Alıştırmanın amacı: Diyanet ve faiz konulu aşağıdaki metinde çift tırnak içinde geçen bütün ifadeleri, metindeki sıralarına göre yazın.

Metin bölümü:
..............................

Hoş, bir yandan "faizin haram" olduğuna dair fetva ve hutbeler yayınlar, imamların maaşlarının faizsiz katılım bankalarına ödenmesi yönünde talimatlar verirken, diğer yandan sadece 2019 yılında 2 milyon 197 bin 374 lira, 5 yılda ise, döner sermaye gelirlerinden 7 milyon 431 bin 693 lira faiz geliri elde ettiği yazılan Diyanet için bu yeni bir gelişme sayılmaz ama unutanlar veya görmezden gelenler için not etmiş olalım.
Bakarsınız, "faiz ihaneti"ne karşı kalemlerini kılıç gibi çekmiş haldeki AK Parti medyasının yahut "faiz" yüzünden bozuk para gibi bakan, başkan, üye harcayan ve "mahalle"de, "para politikası" oluşturacak yahut uygulayacak kimse bırakmayanların da dikkatini çeker!

..............................

Bir veri kümesindeki kayıtlar:
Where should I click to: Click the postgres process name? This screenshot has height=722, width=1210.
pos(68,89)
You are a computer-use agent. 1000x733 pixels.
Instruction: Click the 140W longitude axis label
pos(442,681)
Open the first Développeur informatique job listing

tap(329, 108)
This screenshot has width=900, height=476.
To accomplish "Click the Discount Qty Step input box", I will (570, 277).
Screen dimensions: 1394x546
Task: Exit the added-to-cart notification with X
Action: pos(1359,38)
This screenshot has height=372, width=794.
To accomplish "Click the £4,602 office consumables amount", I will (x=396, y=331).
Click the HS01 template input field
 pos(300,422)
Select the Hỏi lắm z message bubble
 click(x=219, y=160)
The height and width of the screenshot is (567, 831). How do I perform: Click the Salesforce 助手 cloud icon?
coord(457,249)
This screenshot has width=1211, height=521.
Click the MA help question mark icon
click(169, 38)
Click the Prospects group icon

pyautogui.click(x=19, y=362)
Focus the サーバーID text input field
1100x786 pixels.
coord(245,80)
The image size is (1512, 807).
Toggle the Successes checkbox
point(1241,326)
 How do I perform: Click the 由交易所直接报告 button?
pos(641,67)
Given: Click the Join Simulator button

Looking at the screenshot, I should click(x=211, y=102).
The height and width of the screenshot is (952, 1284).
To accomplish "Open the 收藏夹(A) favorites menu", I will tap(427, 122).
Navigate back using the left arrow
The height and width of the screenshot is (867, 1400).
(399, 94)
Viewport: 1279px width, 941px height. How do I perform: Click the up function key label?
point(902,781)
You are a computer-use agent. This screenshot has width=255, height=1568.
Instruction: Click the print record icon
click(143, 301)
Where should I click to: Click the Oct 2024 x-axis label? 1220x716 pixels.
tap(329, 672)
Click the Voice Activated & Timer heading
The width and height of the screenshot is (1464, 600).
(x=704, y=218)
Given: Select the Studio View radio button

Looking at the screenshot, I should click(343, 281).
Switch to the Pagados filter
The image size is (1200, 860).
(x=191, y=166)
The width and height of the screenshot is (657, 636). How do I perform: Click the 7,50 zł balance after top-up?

..............................

Görevin çözümü:
faizin haram
faiz ihaneti
faiz
mahalle
para politikası